● SOURCE DATA:
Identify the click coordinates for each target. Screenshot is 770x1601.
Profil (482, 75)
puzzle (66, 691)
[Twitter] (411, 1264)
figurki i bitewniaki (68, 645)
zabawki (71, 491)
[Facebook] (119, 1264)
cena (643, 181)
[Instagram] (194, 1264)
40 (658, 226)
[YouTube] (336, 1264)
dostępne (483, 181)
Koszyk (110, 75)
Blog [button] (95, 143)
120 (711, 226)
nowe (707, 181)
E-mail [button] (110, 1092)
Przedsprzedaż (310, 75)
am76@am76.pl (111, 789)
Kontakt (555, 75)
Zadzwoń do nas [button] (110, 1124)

● STATED PROBLEM: Rewrite the data from the line containing "Blog [button] (95, 143)" through the end of the data, inclusive, substituting "Contact" for "Kontakt" and leaving everything else unchanged. Return only those lines.

● RESPONSE BELOW:
Blog [button] (95, 143)
120 (711, 226)
nowe (707, 181)
E-mail [button] (110, 1092)
Przedsprzedaż (310, 75)
am76@am76.pl (111, 789)
Contact (555, 75)
Zadzwoń do nas [button] (110, 1124)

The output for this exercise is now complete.